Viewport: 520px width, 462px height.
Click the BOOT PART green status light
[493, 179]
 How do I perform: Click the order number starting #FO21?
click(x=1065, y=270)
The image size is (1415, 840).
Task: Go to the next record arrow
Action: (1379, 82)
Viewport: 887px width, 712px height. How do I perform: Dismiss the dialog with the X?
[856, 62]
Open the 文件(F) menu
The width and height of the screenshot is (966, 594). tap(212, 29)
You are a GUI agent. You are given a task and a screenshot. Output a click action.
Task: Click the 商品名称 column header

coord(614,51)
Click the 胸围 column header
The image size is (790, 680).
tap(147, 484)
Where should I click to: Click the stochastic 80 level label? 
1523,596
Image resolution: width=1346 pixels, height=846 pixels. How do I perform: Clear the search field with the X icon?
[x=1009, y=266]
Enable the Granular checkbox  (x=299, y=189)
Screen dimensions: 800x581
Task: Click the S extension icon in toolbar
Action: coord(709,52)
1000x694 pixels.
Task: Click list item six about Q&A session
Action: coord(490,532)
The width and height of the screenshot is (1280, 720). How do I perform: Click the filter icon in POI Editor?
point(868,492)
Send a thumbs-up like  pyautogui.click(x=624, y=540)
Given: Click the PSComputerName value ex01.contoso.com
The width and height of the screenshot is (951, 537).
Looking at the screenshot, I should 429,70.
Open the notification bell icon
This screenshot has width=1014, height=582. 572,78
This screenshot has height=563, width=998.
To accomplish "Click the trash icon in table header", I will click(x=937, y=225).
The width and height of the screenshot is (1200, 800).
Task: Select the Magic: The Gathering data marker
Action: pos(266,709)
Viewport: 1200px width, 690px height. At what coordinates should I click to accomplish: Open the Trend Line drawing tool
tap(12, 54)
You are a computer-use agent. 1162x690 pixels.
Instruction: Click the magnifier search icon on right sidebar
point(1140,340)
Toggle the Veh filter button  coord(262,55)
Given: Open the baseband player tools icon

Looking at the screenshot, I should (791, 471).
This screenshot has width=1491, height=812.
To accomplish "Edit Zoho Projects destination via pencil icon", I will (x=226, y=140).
··········
All of the entries are to be set down again without alteration.

Viewport: 520px width, 462px height.
Click the BOOT PART green status light
[493, 179]
 How do I perform: Click the order number starting #FO21?
click(x=1065, y=270)
The image size is (1415, 840).
Task: Go to the next record arrow
Action: (1379, 82)
Viewport: 887px width, 712px height. How do I perform: Dismiss the dialog with the X?
[856, 62]
Open the 文件(F) menu
The width and height of the screenshot is (966, 594). tap(212, 29)
You are a GUI agent. You are given a task and a screenshot. Output a click action.
Task: Click the 商品名称 column header

coord(614,51)
Click the 胸围 column header
The image size is (790, 680).
tap(147, 484)
Where should I click to: Click the stochastic 80 level label? 
1523,596
Image resolution: width=1346 pixels, height=846 pixels. How do I perform: Clear the search field with the X icon?
[x=1009, y=266]
Enable the Granular checkbox  (x=299, y=189)
Screen dimensions: 800x581
Task: Click the S extension icon in toolbar
Action: coord(709,52)
1000x694 pixels.
Task: Click list item six about Q&A session
Action: coord(490,532)
The width and height of the screenshot is (1280, 720). How do I perform: Click the filter icon in POI Editor?
point(868,492)
Send a thumbs-up like  pyautogui.click(x=624, y=540)
Given: Click the PSComputerName value ex01.contoso.com
The width and height of the screenshot is (951, 537).
Looking at the screenshot, I should 429,70.
Open the notification bell icon
This screenshot has width=1014, height=582. 572,78
This screenshot has height=563, width=998.
To accomplish "Click the trash icon in table header", I will click(x=937, y=225).
The width and height of the screenshot is (1200, 800).
Task: Select the Magic: The Gathering data marker
Action: pos(266,709)
Viewport: 1200px width, 690px height. At what coordinates should I click to accomplish: Open the Trend Line drawing tool
tap(12, 54)
You are a computer-use agent. 1162x690 pixels.
Instruction: Click the magnifier search icon on right sidebar
point(1140,340)
Toggle the Veh filter button  coord(262,55)
Given: Open the baseband player tools icon

Looking at the screenshot, I should (791, 471).
This screenshot has width=1491, height=812.
To accomplish "Edit Zoho Projects destination via pencil icon", I will (x=226, y=140).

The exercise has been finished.